PROBLEM DESCRIPTION>
Only the lines from the one that contains "Viewport: 890px width, 1008px height." through the last line of the data below should be duplicated, exactly and without pictures.

MATERIAL FOR THIS EXERCISE>

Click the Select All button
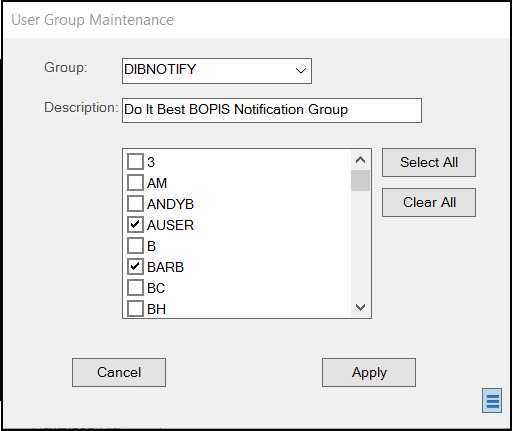This screenshot has height=431, width=512. pos(429,162)
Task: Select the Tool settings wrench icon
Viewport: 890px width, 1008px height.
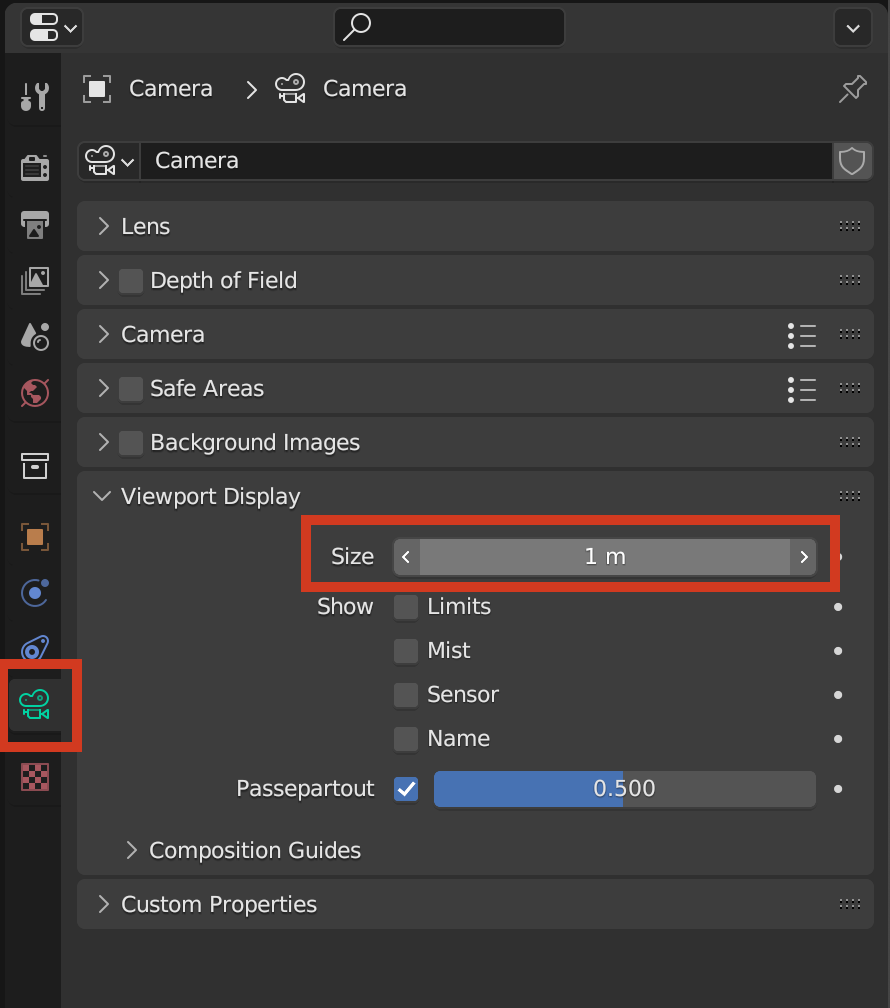Action: 33,96
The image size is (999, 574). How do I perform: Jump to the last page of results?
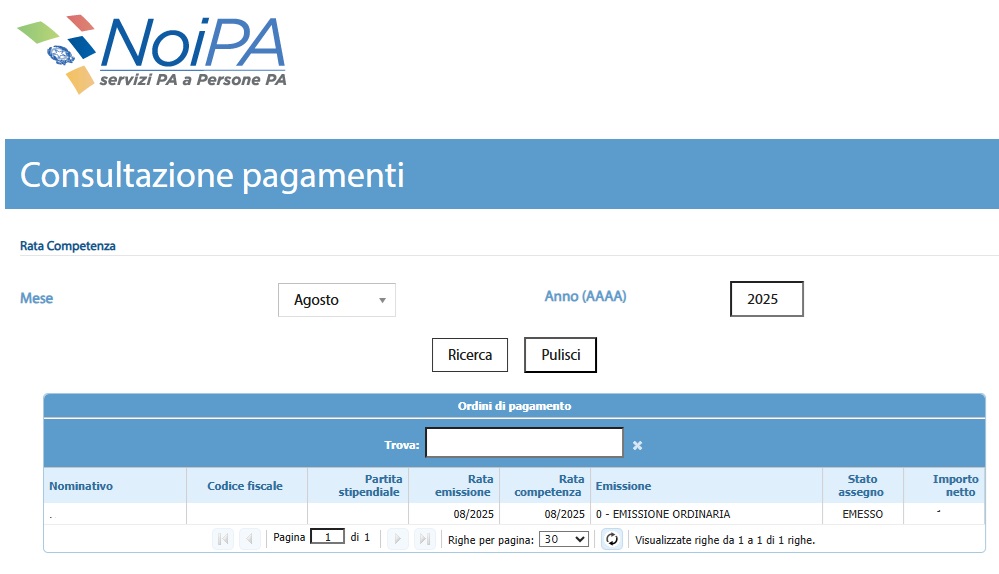point(425,539)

TASK OUTPUT>
Viewport: 890px width, 1008px height.
Action: 33,96
The image size is (999, 574). How do I perform: Jump to the last page of results?
point(425,539)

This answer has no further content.